§ **Consegne**
[a] Cita il testo sul Think Tank di Materia Rinnovabile dalle parole "Partendo dalla politica, con" alle parole "Materia Rinnovabile #50.".
[b] Elenca tutte le persone nominate nel testo sul Think Tank di Materia Rinnovabile.
[c] Prosegui il testo sul Think Tank di Materia Rinnovabile a partire dal punto in cui si interrompe.

§ **Estratto della pagina**
* * *

La sezione Think Tank del numero 50 di Materia Rinnovabile, dedicato all’Energia, è particolarmente ricca e preziosa. Come sempre abbiamo riunito in una tavola rotonda virtuale alcune delle voci più autorevoli sui temi affrontati nella monografia. La transizione ecologica globale e il percorso verso un sistema energetico a basse emissioni di carbonio sono stati affrontati da diversi punti di vista, per delineare un quadro più completo possibile delle sfide, delle criticità e delle potenzialità che ci aspettano.

Partendo dalla politica, con la commissaria UE per l’energia Kadri Simson, al termine del suo mandato, passando per le tecnologie, le infrastrutture e le economie dell’energia con Francesco La Camera dell’IRENA e James Robb della North American Electric Reliability Corporation, per arrivare alla scienza e alla ricerca di frontiera con Pietro Barabaschi, direttore generale di ITER. Qui di seguito, un riassunto dei temi di cui abbiamo parlato. Le interviste complete le potete leggere su Materia Rinnovabile #50.

* * *

§ **Estratto dei dati**
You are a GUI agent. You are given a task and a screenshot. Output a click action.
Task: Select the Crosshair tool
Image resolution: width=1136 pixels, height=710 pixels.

* * *

§ **Risposte**
[a]
Partendo dalla politica, con la commissaria UE per l’energia Kadri Simson, al termine del suo mandato, passando per le tecnologie, le infrastrutture e le economie dell’energia con Francesco La Camera dell’IRENA e James Robb della North American Electric Reliability Corporation, per arrivare alla scienza e alla ricerca di frontiera con Pietro Barabaschi, direttore generale di ITER. Qui di seguito, un riassunto dei temi di cui abbiamo parlato. Le interviste complete le potete leggere su Materia Rinnovabile #50.

[b]
Kadri Simson
Francesco La Camera
James Robb
Pietro Barabaschi

[c]
Kadri Simson: dare energia all’Europa

Durante i suoi cinque anni da commissaria per l’energia a Bruxelles, Kadri Simson ha dovuto affrontare uno dei periodi più complessi e decisivi della storia energetica europea, cimentandosi con l’impresa di tagliare le forniture di gas russo, traghettare le riforme del Green Deal nonostante le policrisi, rendere resiliente il mercato energetico senza trascurare gli obiettivi di decarbonizzazione.

“Il raggiungimento dei nostri obiettivi climatici sarà vantaggioso anche per i consumatori e per le imprese”, commenta. “I costi dell'inazione sarebbero semplicemente molto più alti di quelli dell'azione. Negli ultimi anni i cittadini di tutta Europa sono stati testimoni degli effetti devastanti del cambiamento climatico. È arrivato il momento di agire con decisione e investire nella transizione verde.” Tra passato, presente e futuro, Kadri Simson racconta a Simone Fant l’eredità di un mandato storico che ora volge al termine.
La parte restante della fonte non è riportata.